Text segment:
-- begin --
Thanksgiving Pt. 1: Giving Thanks

23Nov06

Thanksgiving is one of those holidays made for expatriate bonding. It is the remaining relatively non-commercialized sentimental holidays in the US that brings together family and friends. As the speaker at the Cambridge Thanksgiving Lunch (more on that later) said, it’s a holiday about togetherness more than anything. Such a holiday takes on another layer of meaning in another country where it is not traditionally recognized.

I’ve had a good time explaning what Thanksgiving is to my international friends and tried to convince them that pumpkin pie is one of the great American (?) culinary developments. After spending several weeks bantering with my friends about the image of the shallow, ugly American and our highly commercial holidays (Easter is when the Cadbury bunny was born, right?), it was actually very special for me to share an American celebration that really is genuinely about community and loved ones.

As is tradition, I have compiled a short and certainly non-comprehensive list of ten things that I am especially thankful for today. Perhaps it might be worth comparing to a similar list I compiled last month.
-- end --
Recorded information:
-- begin --
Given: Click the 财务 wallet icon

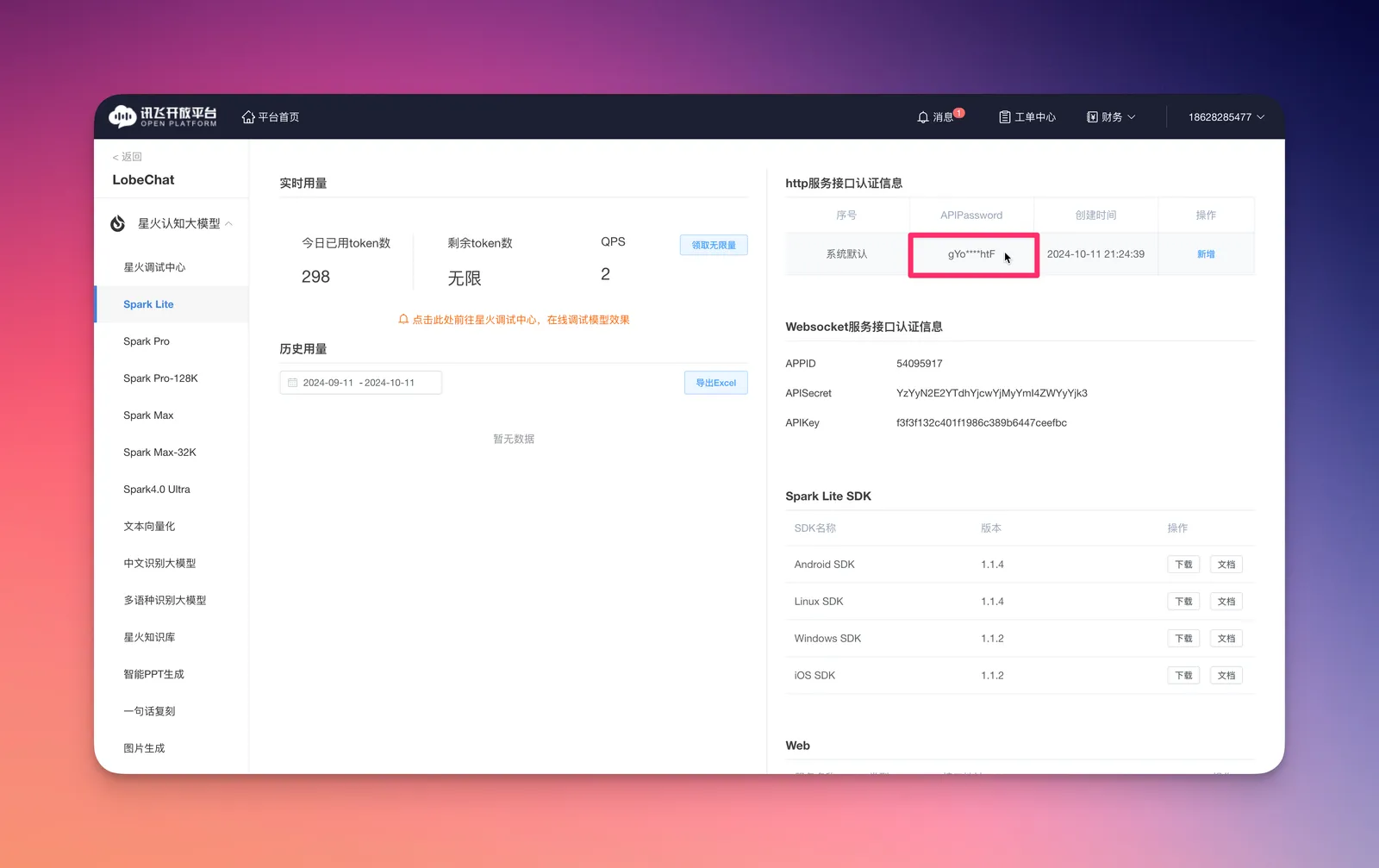Looking at the screenshot, I should 1090,116.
-- end --
Tasks to complete:
A: Decide whether each statement agrees with the Thanksgiving post, answering yes or no and quoting the deciding words: (i) The speaker at the Cambridge Thanksgiving Lunch called it a holiday about togetherness more than anything. (ii) The writer has put together a long, comprehensive list of twenty things to be thankful for. (iii) The writer spent several weeks bantering with friends about the image of the shallow, ugly American.
B: Carry the Thanksgiving post on from its last sentence.

The results:
A:
(i) Yes: "it’s a holiday about togetherness more than anything"
(ii) No: "a short and certainly non-comprehensive list of ten things"
(iii) Yes: "After spending several weeks bantering with my friends about the image of the shallow, ugly American"

B:
  1. New friends from many places. I absolutely cannot stress how fortunate and lucky I feel for the amazing, fun, and occasionally geeky group of friends I’ve made here. There are wonderful people everywhere, but it’s a very new experience to be transplanted from everything one is used to and to make friends who are in the same proverbial boat. These are people whom I am constantly learning from… whether discussing the continuity of a transverse polarization vectors over the unit sphere, the Los Angeles Lakers chances this season, the European Champions League, or the proper way to cook a spud; I’ve found myself rethinking assumptions, challenging the way that I understand the world and my identity as an American, and having a laugh the whole time. I am first and foremost truly thankful for the people who, in only eight weeks, have already touched my life in a way that makes me excited to wake up every chilly morning to new adventures.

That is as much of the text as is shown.